[Pixel coordinate grounding data]
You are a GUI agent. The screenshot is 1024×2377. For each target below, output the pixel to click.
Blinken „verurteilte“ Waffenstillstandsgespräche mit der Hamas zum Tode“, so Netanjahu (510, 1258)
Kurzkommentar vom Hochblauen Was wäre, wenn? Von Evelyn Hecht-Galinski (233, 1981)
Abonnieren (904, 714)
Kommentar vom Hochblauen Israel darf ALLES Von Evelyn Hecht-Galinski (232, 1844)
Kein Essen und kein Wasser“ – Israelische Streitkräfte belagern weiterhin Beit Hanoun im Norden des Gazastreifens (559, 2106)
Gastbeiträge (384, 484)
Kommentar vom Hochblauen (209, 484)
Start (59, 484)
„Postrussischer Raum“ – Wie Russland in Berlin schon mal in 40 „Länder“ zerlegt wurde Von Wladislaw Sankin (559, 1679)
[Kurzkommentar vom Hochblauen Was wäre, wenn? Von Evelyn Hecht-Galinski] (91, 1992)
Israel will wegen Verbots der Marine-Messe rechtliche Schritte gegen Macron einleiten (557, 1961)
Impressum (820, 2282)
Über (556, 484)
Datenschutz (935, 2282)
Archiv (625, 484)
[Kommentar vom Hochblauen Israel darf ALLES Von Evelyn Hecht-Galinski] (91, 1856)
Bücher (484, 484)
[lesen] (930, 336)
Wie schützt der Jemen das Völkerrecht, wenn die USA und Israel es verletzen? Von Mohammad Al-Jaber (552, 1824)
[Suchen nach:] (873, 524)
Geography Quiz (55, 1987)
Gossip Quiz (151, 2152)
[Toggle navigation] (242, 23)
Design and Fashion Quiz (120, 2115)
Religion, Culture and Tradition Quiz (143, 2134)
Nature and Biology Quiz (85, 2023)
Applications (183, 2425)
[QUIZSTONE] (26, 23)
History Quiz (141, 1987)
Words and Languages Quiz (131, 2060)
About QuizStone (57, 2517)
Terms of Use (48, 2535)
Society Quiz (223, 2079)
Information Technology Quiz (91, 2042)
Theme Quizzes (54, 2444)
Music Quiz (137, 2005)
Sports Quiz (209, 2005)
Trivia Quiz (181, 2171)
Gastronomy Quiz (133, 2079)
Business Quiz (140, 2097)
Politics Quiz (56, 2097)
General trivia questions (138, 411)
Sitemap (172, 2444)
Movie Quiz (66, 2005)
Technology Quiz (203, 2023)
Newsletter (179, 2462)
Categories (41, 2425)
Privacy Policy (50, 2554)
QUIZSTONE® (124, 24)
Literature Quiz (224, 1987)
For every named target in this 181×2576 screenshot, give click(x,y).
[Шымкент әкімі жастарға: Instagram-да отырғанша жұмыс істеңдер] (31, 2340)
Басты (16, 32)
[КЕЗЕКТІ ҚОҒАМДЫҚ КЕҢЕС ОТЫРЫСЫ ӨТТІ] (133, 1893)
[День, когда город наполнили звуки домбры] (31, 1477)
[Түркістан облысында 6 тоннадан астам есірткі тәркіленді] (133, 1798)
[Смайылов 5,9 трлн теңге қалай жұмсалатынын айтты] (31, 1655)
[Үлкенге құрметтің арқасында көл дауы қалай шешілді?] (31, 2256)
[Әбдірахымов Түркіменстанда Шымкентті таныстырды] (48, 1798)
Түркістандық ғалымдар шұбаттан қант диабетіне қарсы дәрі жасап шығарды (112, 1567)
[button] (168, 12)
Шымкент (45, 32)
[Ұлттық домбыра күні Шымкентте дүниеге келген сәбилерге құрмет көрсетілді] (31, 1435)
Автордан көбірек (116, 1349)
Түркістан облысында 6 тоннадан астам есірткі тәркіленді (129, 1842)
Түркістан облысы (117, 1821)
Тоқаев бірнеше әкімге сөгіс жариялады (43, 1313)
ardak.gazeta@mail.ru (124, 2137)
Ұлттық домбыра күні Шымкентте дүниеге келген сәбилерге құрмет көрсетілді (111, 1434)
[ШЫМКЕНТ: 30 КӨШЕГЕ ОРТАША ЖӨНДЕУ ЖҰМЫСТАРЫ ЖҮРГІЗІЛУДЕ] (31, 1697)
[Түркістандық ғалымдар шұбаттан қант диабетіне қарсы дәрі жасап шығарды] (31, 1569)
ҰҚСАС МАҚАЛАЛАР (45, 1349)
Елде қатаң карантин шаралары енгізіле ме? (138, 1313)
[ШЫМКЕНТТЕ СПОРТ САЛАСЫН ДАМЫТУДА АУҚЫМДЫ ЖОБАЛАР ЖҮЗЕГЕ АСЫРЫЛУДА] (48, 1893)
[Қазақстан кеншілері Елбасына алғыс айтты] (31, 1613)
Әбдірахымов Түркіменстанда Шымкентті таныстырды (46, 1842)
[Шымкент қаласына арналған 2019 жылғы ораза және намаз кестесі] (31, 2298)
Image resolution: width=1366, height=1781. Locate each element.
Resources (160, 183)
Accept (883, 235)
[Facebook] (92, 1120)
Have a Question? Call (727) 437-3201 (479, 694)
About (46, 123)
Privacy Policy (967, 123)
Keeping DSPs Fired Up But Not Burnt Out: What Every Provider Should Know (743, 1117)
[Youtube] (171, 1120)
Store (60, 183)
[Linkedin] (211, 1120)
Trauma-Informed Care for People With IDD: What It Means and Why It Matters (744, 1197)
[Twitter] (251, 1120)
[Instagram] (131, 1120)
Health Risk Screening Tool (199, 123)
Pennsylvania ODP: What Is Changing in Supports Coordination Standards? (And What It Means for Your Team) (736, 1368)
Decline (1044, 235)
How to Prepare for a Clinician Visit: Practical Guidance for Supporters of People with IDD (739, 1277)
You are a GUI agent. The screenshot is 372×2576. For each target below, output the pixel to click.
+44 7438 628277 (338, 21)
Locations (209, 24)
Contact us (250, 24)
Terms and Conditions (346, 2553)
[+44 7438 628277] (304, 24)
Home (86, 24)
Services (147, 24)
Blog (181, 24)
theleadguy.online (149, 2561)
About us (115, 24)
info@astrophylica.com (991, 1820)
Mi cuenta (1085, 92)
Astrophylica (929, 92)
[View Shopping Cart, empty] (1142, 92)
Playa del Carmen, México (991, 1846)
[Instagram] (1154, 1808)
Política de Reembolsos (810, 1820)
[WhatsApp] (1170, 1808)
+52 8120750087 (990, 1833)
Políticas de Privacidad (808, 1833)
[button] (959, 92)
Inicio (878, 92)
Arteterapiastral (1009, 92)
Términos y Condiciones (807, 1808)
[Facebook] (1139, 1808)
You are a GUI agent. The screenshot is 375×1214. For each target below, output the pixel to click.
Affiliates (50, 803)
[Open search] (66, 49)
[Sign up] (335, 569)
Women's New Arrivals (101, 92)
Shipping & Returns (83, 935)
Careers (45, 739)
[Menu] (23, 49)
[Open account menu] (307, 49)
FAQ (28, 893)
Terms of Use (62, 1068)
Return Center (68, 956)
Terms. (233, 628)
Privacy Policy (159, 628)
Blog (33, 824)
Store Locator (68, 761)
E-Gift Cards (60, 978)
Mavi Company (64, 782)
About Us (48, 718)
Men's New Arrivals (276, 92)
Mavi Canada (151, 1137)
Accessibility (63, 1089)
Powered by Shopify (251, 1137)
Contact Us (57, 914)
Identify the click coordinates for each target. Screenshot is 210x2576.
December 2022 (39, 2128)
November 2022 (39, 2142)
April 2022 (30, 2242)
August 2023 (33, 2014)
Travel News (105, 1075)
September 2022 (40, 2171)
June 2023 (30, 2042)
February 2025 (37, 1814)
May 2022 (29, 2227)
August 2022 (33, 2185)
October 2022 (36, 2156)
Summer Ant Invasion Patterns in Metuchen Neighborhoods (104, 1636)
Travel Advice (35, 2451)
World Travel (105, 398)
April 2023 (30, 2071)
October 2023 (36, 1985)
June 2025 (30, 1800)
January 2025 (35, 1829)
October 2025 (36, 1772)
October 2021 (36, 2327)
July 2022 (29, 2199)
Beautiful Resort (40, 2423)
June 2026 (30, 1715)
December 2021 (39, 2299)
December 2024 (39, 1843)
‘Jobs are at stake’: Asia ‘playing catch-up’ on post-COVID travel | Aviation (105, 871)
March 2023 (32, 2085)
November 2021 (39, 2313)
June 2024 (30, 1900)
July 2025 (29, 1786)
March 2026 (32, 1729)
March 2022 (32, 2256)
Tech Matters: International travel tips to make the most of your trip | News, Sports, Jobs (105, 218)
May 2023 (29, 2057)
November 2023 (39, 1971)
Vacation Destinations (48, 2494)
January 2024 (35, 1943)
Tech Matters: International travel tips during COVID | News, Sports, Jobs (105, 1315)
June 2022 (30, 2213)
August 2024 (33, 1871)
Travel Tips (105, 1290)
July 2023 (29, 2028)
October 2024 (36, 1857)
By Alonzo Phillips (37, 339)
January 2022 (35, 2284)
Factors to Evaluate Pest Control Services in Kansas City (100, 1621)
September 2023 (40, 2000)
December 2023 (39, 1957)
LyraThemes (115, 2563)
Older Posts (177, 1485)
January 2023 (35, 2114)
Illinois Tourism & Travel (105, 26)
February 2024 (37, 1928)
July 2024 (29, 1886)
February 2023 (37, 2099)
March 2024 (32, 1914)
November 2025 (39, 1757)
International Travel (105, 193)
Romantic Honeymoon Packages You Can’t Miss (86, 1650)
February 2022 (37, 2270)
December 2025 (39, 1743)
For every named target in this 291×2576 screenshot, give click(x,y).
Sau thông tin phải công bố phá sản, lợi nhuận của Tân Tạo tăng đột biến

TASK STATEMENT —
Go through the entries above and copy out every line that includes the word "agent".

OUTPUT FOR THIS TASK —
You are a GUI agent. The screenshot is 1024×2377. For each target below, output the pixel to click.
You are a GUI agent. The screenshot is 372×2576. For each target below, output the pixel to click.
You are a GUI agent. The screenshot is 375×1214. For each target below, output the pixel to click.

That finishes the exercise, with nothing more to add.